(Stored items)
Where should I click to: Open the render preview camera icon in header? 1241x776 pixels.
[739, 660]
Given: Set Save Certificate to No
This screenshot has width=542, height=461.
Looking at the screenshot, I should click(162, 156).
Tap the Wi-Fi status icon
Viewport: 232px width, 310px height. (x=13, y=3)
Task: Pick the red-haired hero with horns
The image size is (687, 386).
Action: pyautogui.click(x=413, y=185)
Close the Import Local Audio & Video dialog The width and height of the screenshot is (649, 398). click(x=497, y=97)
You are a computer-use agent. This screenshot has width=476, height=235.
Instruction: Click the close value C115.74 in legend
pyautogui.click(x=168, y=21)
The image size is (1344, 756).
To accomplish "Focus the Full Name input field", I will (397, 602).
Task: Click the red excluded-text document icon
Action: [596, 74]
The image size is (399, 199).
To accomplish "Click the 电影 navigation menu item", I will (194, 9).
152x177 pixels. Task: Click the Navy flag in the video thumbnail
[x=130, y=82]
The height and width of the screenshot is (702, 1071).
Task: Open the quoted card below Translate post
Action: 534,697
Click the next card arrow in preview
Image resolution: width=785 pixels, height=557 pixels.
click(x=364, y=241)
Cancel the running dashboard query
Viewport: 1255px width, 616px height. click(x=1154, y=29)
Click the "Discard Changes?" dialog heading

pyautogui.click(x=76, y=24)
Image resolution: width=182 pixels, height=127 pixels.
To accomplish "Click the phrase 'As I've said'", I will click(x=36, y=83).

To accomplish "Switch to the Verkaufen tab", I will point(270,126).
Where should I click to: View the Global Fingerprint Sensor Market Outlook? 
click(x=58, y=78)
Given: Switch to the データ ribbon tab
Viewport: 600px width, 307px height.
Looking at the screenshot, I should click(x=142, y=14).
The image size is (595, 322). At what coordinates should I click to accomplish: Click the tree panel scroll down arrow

EXERCISE INSTRUCTIONS:
Work through the records line by line and tally those that include the word "Given". Give the number alone.

RESULT OF THIS EXERCISE:
2